Current night vision optics are comparatively large and weigh about two pounds (0.9 kilograms) on a helmet, making it difficult for users to turn their necks. Present military goggles also provide a narrow field of vision and are limited to near-infrared spectral bands.
The enhanced night vision technology the US Army hopes to acquire must provide a wider field of vision, offer improved visual access, and be lightweight to reduce neck strain and improve the agility of soldiers.
“Ounces equal pounds, and pounds equal pain,” Marine Sgt. Jarod Chambers explained in 2016 concerning the importance of lighter military equipment. “So, the less ounces you’ve got, the less pain you’re going to have.”
Two Technical Areas
DARPA announced that it has selected five teams to work on the first technical area of the ENVision program.
Under this area, the teams will be tasked to develop multi-band, wide field of vision planar optics and planar image intensifiers to allow the advanced night vision system to impose “near-zero torque” on the users.
Raytheon Technologies, Physical Sciences, SRI International, the University of California – San Diego, and the University of Washington have been tapped to work on this segment of the program.

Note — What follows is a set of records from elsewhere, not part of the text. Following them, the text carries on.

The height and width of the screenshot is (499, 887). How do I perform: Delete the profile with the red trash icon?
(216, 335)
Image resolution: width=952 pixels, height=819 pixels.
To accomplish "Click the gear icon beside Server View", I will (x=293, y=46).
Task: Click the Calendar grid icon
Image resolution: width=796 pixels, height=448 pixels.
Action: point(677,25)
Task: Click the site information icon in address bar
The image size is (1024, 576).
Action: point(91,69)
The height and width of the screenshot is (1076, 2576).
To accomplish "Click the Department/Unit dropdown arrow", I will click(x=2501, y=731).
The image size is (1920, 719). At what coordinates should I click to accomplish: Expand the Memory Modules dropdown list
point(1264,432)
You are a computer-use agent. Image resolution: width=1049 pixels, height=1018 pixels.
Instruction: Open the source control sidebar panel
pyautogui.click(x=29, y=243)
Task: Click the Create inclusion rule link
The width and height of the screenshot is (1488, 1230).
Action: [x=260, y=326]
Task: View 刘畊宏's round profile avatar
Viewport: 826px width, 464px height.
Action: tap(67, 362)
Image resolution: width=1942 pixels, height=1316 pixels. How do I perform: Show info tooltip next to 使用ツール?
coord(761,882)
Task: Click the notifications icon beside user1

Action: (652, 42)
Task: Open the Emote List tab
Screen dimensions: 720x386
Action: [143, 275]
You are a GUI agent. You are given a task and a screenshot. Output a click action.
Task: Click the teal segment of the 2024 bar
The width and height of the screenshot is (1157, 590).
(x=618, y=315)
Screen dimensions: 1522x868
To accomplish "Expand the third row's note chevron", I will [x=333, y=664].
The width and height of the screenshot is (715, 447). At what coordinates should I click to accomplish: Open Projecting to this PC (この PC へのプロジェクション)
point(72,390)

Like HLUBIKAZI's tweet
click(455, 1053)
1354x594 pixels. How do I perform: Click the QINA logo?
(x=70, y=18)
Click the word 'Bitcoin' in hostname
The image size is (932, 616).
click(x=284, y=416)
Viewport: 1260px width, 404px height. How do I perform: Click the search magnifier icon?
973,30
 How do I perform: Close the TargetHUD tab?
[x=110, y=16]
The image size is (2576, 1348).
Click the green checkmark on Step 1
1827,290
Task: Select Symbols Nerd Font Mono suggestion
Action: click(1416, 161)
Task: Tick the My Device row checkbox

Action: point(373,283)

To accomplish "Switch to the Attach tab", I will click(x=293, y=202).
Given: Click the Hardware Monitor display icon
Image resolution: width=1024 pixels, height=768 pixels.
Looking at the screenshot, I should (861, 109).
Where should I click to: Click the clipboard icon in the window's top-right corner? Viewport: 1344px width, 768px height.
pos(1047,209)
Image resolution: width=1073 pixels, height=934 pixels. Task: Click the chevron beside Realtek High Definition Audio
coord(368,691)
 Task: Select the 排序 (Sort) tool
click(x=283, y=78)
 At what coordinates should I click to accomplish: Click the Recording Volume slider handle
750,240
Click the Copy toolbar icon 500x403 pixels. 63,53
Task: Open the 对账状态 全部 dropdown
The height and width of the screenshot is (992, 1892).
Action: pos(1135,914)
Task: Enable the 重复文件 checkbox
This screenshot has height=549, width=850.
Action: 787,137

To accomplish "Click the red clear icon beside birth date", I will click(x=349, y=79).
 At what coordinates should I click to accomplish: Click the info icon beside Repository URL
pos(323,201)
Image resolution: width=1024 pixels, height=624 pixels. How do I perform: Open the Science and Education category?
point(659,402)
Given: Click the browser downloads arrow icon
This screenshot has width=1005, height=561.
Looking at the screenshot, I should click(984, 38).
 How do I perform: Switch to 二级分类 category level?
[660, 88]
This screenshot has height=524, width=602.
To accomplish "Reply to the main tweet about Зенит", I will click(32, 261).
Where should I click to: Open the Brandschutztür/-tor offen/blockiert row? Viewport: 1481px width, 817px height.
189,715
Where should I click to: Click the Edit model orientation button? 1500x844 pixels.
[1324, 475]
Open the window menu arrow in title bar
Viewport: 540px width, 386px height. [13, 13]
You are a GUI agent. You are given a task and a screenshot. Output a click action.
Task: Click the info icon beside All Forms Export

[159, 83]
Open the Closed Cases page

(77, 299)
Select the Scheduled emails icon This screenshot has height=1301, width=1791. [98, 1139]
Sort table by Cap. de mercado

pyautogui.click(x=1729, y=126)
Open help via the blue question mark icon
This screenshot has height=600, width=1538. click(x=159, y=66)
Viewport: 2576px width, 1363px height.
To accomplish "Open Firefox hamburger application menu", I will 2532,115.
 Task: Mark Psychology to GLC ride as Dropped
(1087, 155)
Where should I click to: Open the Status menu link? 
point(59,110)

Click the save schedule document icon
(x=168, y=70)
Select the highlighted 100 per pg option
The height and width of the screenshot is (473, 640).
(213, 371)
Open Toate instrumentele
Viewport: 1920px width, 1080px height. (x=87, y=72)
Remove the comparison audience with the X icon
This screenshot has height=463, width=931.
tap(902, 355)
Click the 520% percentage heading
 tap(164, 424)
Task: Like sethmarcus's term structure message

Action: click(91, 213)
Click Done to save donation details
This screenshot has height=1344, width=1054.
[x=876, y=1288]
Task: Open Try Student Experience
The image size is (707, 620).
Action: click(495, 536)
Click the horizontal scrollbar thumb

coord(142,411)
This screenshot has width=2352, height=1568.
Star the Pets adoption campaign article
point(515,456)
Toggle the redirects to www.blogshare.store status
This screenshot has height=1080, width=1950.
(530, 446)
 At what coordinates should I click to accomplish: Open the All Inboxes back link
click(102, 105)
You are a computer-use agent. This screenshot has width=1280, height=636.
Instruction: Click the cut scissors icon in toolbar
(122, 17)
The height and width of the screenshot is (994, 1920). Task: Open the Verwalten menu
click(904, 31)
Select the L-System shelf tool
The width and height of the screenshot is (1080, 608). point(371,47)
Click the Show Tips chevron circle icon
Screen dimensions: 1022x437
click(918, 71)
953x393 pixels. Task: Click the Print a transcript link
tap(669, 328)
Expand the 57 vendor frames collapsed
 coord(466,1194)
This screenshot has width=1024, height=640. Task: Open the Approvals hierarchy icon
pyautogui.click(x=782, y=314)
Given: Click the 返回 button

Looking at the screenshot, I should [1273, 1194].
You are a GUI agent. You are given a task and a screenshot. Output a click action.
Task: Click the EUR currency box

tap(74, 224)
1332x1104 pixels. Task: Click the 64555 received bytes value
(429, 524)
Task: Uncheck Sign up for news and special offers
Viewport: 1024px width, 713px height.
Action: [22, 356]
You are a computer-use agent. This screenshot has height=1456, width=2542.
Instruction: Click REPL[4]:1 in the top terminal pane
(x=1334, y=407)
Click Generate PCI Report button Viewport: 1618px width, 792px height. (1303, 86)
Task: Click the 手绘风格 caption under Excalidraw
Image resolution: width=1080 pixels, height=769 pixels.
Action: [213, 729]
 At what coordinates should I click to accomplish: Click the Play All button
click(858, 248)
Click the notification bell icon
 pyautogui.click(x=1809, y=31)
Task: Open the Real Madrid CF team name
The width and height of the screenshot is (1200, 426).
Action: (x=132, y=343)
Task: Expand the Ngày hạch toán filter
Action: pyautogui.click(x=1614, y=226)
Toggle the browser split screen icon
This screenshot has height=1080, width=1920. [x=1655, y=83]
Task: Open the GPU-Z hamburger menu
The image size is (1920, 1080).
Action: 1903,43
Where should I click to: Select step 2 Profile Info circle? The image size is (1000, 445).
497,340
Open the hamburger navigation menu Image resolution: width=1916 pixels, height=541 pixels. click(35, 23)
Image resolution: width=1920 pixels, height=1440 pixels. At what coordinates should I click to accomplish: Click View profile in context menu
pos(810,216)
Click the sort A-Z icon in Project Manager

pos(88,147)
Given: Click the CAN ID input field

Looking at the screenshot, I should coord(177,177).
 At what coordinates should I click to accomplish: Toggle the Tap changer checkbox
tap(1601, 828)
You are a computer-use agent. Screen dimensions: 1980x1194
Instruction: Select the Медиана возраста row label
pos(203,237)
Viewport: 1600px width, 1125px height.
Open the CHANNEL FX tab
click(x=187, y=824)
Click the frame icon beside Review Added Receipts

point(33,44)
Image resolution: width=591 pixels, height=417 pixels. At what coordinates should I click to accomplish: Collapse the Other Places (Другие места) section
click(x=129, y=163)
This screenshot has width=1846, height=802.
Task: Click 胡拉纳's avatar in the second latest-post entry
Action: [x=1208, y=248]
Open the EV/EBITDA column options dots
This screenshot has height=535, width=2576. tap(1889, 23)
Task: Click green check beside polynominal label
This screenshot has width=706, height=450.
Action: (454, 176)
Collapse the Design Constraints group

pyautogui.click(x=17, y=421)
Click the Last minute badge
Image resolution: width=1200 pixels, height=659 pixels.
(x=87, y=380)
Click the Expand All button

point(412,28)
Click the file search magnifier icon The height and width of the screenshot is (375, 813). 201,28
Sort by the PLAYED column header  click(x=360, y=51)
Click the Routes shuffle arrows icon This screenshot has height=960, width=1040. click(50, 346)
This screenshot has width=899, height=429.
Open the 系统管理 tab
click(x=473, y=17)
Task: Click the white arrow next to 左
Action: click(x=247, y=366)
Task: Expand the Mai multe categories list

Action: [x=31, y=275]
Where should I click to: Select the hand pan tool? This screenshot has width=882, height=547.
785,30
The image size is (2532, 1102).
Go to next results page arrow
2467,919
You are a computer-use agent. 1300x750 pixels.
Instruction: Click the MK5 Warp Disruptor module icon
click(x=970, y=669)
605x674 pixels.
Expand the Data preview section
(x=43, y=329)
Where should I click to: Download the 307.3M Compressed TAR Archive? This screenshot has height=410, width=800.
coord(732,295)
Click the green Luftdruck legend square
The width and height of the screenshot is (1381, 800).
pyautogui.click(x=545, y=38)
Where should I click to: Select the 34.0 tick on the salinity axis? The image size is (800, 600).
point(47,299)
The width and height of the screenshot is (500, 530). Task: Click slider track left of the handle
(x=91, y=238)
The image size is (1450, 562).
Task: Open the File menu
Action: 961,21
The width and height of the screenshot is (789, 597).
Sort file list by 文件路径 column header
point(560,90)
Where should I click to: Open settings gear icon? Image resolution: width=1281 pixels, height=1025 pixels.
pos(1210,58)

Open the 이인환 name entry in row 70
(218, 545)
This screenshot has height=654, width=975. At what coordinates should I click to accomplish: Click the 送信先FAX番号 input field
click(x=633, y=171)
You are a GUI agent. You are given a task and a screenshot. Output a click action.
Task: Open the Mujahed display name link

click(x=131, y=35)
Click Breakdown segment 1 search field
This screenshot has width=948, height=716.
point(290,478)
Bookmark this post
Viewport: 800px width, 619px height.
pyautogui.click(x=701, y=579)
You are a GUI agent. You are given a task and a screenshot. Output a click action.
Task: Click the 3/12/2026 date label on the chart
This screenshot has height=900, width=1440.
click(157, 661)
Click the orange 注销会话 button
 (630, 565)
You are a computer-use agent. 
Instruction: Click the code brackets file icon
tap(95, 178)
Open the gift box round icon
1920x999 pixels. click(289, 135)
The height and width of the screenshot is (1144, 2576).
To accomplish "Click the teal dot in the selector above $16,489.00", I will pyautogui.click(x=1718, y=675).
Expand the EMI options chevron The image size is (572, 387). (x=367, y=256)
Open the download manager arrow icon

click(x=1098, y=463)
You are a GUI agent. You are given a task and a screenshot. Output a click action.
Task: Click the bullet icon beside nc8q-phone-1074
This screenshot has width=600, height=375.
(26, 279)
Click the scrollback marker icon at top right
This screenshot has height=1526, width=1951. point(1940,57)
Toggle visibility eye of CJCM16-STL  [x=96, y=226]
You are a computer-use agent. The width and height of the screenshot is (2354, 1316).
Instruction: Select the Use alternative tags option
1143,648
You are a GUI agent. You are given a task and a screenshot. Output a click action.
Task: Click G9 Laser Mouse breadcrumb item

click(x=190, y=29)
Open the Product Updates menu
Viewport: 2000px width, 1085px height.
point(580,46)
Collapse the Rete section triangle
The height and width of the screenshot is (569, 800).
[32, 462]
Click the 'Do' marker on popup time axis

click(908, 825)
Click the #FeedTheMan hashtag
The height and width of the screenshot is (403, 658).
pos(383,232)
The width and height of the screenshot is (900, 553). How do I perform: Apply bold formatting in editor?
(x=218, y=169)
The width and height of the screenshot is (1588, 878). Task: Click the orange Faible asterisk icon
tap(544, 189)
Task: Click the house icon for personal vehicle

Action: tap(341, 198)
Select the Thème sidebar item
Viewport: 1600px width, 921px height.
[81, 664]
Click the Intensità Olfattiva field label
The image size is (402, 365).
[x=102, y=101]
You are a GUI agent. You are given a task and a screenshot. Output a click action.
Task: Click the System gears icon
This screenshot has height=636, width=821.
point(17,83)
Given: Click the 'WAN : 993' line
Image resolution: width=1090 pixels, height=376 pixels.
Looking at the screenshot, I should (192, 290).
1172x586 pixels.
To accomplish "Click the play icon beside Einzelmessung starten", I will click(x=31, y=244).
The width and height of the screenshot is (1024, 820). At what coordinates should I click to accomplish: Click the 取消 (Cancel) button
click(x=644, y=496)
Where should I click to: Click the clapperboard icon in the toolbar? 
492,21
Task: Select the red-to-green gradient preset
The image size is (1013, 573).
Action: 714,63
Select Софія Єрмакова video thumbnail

Meanwhile, DARPA said that the second technical area focuses on exploring new methods to amplify photonic up-conversion processes to enable future “intensifier-free” night vision systems.
Raytheon and research teams from Stanford University, University of Central Florida, University of Melbourne, and the University of Pennsylvania will be responsible for this part of the project.
“These efforts could potentially lead to all-optical night vision systems in the future without the need for image intensifiers,” ENVision program manager Rohith Chandrasekar remarked.